Customer churn reduction
Many large national businesses are built upon the acquisition of many thousands of accounts, comprising those that are very small, to those that are very large or within a governmental supply framework.
It is expected that at the lower end of the account value pareto there will be some drop off, whereby credit terms, economics of supply, or low product or brand loyalty cause customers to come and go with relative frequency and ease. Equally, in such businesses there is a perception of extreme price sensitivity at all levels of account, and the bidding wars that prevail would tend to reinforce this view.

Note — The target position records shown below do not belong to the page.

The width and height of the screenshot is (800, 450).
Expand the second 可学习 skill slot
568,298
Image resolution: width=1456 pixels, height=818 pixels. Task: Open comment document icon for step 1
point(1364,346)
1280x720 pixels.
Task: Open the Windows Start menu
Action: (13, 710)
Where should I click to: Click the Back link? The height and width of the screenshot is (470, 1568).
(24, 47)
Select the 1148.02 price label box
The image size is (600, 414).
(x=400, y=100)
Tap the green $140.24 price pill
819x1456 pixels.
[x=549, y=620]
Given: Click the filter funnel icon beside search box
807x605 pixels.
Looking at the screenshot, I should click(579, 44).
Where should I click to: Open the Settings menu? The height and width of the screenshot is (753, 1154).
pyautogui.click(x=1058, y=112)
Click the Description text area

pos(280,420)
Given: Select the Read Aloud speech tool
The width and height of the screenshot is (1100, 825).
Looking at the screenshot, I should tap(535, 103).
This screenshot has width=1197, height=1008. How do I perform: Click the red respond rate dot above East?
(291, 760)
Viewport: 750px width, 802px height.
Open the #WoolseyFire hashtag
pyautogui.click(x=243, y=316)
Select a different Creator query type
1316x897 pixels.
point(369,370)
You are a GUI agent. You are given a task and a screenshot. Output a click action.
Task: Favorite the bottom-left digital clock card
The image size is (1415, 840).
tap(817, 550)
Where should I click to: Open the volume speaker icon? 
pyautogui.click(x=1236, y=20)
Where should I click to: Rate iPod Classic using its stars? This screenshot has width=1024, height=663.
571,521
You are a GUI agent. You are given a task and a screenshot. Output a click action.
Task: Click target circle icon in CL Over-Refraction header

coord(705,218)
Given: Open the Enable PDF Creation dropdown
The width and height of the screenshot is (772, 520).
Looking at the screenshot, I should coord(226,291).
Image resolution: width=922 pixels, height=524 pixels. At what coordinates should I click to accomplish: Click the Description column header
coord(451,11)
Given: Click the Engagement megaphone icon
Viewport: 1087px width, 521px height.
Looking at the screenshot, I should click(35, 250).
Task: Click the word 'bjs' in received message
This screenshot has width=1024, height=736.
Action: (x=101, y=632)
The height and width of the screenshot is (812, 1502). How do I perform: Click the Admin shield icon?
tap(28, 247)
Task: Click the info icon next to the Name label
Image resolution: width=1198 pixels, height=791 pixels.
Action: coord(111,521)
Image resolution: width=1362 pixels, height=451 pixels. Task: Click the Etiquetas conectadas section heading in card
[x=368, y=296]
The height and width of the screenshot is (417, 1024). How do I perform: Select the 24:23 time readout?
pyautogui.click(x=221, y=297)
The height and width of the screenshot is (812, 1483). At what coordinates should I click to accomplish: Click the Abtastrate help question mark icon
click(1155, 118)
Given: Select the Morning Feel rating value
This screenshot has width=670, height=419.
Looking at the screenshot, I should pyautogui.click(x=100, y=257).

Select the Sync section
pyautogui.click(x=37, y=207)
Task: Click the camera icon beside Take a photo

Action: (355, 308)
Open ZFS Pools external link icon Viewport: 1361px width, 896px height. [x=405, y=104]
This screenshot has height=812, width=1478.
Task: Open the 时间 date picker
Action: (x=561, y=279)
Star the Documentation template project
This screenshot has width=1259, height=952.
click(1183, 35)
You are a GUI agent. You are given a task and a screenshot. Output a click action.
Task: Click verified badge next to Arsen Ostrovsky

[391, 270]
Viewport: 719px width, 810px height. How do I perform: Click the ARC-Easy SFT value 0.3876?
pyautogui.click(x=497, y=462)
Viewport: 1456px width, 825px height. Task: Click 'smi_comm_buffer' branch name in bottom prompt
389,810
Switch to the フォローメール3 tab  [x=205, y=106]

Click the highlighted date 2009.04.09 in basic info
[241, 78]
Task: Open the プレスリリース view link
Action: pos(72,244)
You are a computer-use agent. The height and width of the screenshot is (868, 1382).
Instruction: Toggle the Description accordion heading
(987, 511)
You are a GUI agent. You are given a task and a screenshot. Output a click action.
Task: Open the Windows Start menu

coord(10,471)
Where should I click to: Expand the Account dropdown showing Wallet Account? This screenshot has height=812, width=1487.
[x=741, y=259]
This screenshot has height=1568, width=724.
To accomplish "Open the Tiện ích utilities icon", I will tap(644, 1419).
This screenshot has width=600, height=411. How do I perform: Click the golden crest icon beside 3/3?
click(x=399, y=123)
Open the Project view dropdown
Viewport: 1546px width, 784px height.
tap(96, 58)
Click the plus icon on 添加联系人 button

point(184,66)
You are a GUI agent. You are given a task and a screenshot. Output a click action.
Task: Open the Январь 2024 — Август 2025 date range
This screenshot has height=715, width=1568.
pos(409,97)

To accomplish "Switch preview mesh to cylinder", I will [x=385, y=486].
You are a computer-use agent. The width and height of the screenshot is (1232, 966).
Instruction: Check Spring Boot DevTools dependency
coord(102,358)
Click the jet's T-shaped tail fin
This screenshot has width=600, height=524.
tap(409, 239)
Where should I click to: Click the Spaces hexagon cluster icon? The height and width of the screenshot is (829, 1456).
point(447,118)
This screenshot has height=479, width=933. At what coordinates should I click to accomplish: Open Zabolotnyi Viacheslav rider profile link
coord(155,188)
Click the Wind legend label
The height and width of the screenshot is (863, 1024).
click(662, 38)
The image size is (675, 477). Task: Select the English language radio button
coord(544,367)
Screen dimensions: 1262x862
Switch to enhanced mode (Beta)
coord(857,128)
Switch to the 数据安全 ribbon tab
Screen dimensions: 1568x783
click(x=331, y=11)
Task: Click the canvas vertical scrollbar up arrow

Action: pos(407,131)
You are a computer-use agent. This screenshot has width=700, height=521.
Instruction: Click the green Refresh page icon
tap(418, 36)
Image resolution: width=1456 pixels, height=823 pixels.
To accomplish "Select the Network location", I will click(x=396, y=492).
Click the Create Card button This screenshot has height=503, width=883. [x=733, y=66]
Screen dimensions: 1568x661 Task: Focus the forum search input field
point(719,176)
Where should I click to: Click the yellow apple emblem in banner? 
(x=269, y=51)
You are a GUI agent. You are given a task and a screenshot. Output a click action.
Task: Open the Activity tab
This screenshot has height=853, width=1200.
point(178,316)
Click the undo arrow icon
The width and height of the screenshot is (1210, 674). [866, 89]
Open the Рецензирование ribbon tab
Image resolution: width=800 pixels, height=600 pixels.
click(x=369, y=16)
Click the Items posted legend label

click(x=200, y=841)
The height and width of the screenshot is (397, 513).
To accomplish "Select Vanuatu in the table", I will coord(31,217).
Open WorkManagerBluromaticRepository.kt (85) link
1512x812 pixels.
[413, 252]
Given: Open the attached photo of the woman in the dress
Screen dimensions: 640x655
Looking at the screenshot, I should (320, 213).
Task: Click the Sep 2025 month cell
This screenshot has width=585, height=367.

However, it is in this environment that Applied Acumen developed and implemented a revolutionary approach with a client and within a 6 month period halved the industry norm for customer churn, a result which has been sustained and improved upon by that same client, following the principles we forged with them.
If you’d like to know what we did, call the experts at Applied Acumen.
We have many tens of thousands of customers – what level of retention should we have?
The answer is that you get the retention you deserve!
Applied Acumen can help you benchmark your customer retention level, but moreover we can help you identify the level of retention you should be aiming for, and how you can achieve it.
One thing we do know – by following our method you can improve your customer retention. The question is: what would that be worth to you? Call us to find out.
How do you overcome the price sensitivity issue?
All customers are value sensitive, only some customers are price sensitive.
In working with you we help you distinguish between the two, and leverage that difference to your advantage.
Our customer data is not great, can you still help?
Very few businesses have great data, so we are used to it!
Typical gaps in data include:
- Customer address details
- Contract terms missing, or unknown
- Customer contact details not known or missing
- Service history not known, or incomplete
- Pricing benchmarks not known
- Order history incomplete or missing
- Customer needs and wants not defined or known
- Product margin not known
This is not an exhaustive list of the information we would work towards, but acknowledging the gaps is the first step toward improvement.
We put all our efforts in to the accounts of high value – what’s wrong with that?
This is the classic approach taken by almost everyone, and it is counter intuitive to state that it is wrong, but it is wrong!
Your largest accounts have no doubt been won through a bidding war, covering many aspects all wrapped up in a governing service level agreement (SLA) of some kind, but almost certainly the cost was a major determining factor.
Your best sales people and account managers are on it, chasing the high commission and kudos no doubt associated with it, and are possibly tied in to the relationship as part of the contract.
With all the effort, the negotiation, the teasing out of terms, where is this large contract going from here? Will the customer have an epiphany in 3 months, realise that they should indeed have bought all those add-ons and extras that bump up your margin, and throw in a bonus for good measure?
Or will this already-by-definition high spending customer be keen to track your service performance, monitor complaints of it’s service users, and examine which bits of the service they could actually do without and so pick apart the costs to seek savings on this extraordinary spend?